Saved entries:
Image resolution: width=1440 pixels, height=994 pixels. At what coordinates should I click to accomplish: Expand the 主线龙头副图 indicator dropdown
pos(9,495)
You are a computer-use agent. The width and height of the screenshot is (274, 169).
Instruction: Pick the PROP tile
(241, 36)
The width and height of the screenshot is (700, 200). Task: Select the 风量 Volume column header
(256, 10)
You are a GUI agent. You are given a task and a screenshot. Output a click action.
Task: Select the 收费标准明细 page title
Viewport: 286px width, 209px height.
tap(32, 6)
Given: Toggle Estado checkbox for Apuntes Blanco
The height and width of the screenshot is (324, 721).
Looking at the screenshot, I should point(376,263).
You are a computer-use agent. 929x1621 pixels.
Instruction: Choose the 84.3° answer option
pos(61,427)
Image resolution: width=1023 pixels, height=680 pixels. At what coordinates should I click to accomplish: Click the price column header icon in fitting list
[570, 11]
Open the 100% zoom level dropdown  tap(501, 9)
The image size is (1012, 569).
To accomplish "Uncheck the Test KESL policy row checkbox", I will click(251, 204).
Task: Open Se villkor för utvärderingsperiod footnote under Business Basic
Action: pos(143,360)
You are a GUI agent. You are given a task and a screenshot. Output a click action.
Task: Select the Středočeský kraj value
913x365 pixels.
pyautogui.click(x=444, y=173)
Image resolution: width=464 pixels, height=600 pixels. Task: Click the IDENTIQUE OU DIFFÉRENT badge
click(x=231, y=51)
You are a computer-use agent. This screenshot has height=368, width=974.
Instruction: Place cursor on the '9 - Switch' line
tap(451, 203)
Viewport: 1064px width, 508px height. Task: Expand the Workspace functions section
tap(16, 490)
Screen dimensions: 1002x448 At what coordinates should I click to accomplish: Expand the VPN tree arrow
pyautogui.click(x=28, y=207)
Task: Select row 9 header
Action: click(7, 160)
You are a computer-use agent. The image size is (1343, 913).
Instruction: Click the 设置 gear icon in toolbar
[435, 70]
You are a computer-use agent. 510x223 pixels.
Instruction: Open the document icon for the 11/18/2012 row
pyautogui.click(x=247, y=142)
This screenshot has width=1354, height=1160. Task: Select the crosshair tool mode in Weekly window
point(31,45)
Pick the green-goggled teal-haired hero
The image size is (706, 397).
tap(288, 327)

Exercise aim: Each entry is to be written out exactly as it was given.

Solved problem:
Image resolution: width=1440 pixels, height=994 pixels. At what coordinates should I click to accomplish: Expand the 主线龙头副图 indicator dropdown
pos(9,495)
You are a computer-use agent. The width and height of the screenshot is (274, 169).
Instruction: Pick the PROP tile
(241, 36)
The width and height of the screenshot is (700, 200). Task: Select the 风量 Volume column header
(256, 10)
You are a GUI agent. You are given a task and a screenshot. Output a click action.
Task: Select the 收费标准明细 page title
Viewport: 286px width, 209px height.
tap(32, 6)
Given: Toggle Estado checkbox for Apuntes Blanco
The height and width of the screenshot is (324, 721).
Looking at the screenshot, I should point(376,263).
You are a computer-use agent. 929x1621 pixels.
Instruction: Choose the 84.3° answer option
pos(61,427)
Image resolution: width=1023 pixels, height=680 pixels. At what coordinates should I click to accomplish: Click the price column header icon in fitting list
[570, 11]
Open the 100% zoom level dropdown  tap(501, 9)
The image size is (1012, 569).
To accomplish "Uncheck the Test KESL policy row checkbox", I will click(251, 204).
Task: Open Se villkor för utvärderingsperiod footnote under Business Basic
Action: pos(143,360)
You are a GUI agent. You are given a task and a screenshot. Output a click action.
Task: Select the Středočeský kraj value
913x365 pixels.
pyautogui.click(x=444, y=173)
Image resolution: width=464 pixels, height=600 pixels. Task: Click the IDENTIQUE OU DIFFÉRENT badge
click(x=231, y=51)
You are a computer-use agent. This screenshot has height=368, width=974.
Instruction: Place cursor on the '9 - Switch' line
tap(451, 203)
Viewport: 1064px width, 508px height. Task: Expand the Workspace functions section
tap(16, 490)
Screen dimensions: 1002x448 At what coordinates should I click to accomplish: Expand the VPN tree arrow
pyautogui.click(x=28, y=207)
Task: Select row 9 header
Action: click(7, 160)
You are a computer-use agent. The image size is (1343, 913).
Instruction: Click the 设置 gear icon in toolbar
[435, 70]
You are a computer-use agent. 510x223 pixels.
Instruction: Open the document icon for the 11/18/2012 row
pyautogui.click(x=247, y=142)
This screenshot has width=1354, height=1160. Task: Select the crosshair tool mode in Weekly window
point(31,45)
Pick the green-goggled teal-haired hero
The image size is (706, 397).
tap(288, 327)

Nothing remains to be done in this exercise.